Kardamov and Kardamov and Anor

Case

[2014] FamCA 103


FAMILY COURT OF AUSTRALIA

KARDAMOV & KARDAMOV AND ANOR [2014] FamCA 103
FAMILY LAW – PRACTICE AND PROCEDURE – Where the maternal grandmother seeks leave to file an application in relation to parenting orders of the mother’s children – Where the matter was previously finalised and the maternal grandmother was restrained from filing further applications without leave of the court – Where the application for leave is dismissed.
Family Law Act 1975 (Cth)
APPLICANT: Ms Kardamov Snr
1ST RESPONDENT: Ms Kardamov
2ND RESPONDENT: Mr Piper
FILE NUMBER: BRC 7232 of 2011
DATE DELIVERED: 17 February 2014
PLACE DELIVERED: Brisbane
PLACE HEARD: Brisbane
JUDGMENT OF: Forrest J
HEARING DATE: 17 February 2014

REPRESENTATION

FOR THE APPLICANT: Ms Kardamov Snr in Person
SOLICITOR FOR THE 1ST RESPONDENT:

Mr Bien

David Grant & Associates

FOR THE 2ND RESPONDENT: No Appearance

Orders

  1. The Application in a Case filed 7 June 2013 is dismissed.

IT IS NOTED that publication of this judgment by this Court under the pseudonym Kardamov & Kardamov and Anor has been approved by the Chief Justice pursuant to s 121(9)(g) of the Family Law Act 1975 (Cth).
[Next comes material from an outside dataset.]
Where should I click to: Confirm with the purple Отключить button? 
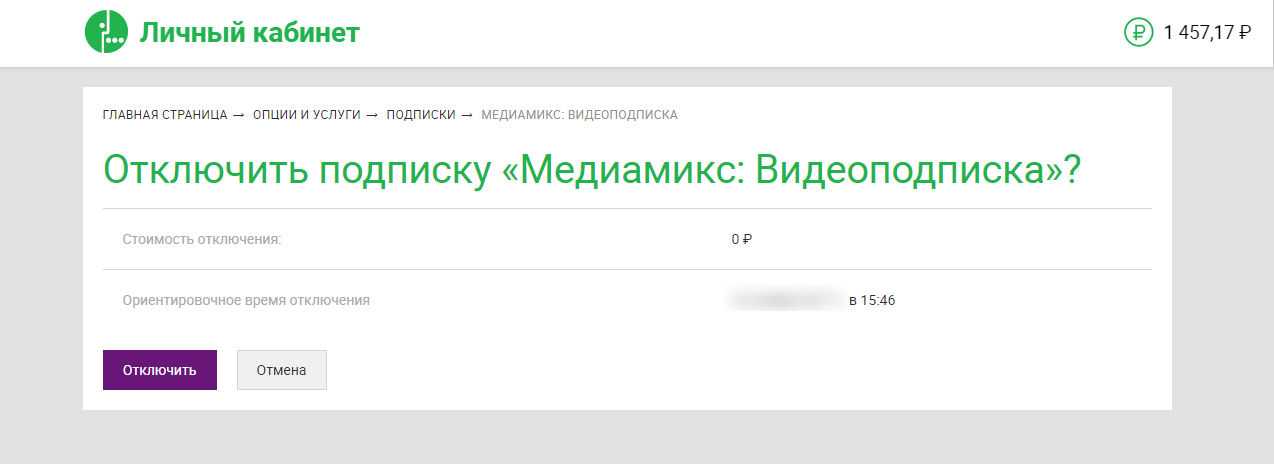click(x=160, y=370)
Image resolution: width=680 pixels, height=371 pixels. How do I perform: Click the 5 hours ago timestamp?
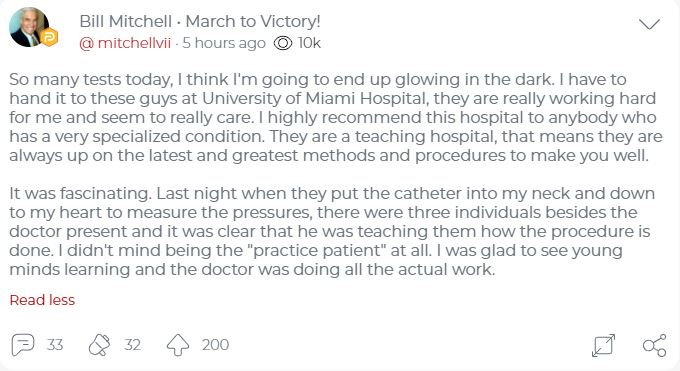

FAMILY COURT OF AUSTRALIA AT BRISBANE

FILE NUMBER: BRC 7232 of 2011

Ms Kardamov Snr

Applicant

And

Ms Kardamov

1st Respondent

And

Mr Piper

2nd Respondent

EX TEMPORE

REASONS FOR JUDGMENT

  1. On 7 December 2007 her Honour Justice Flohm (who used to be a Judge of this Court) delivered judgment, or at least made final orders in respect of parenting proceedings that she had heard prior to that date over many days. Those parenting proceedings were a little different from the usual parenting proceedings that come on a day-to-day basis before this Court in that it was an application by the maternal grandmother of a number of children for orders that those children live with her or, in the alternative, that they spend time with her on a fortnightly basis and at other times. 

  2. The respondents to the application were the mother and the father of the three children, S, J and M. Those children were the children of the respondents, Ms Kardamov and her partner at the time, Mr Piper. They were born in January 2001, March 2003 and February 2006. The children were at that time, about 8 years of age, nearly 7 years and nearly 2 years of age. Justice Flohm effectively dismissed the maternal grandmother’s application. She made final parenting orders that the children live with their parents. Relevantly, she went on to make orders that the children spend time with their maternal grandmother only as agreed between the mother, the father and the maternal grandmother. She also made an order that the grandmother is not to file any further application for parenting orders pursuant to the Family Law Act without first obtaining the leave of a Judge of this Court.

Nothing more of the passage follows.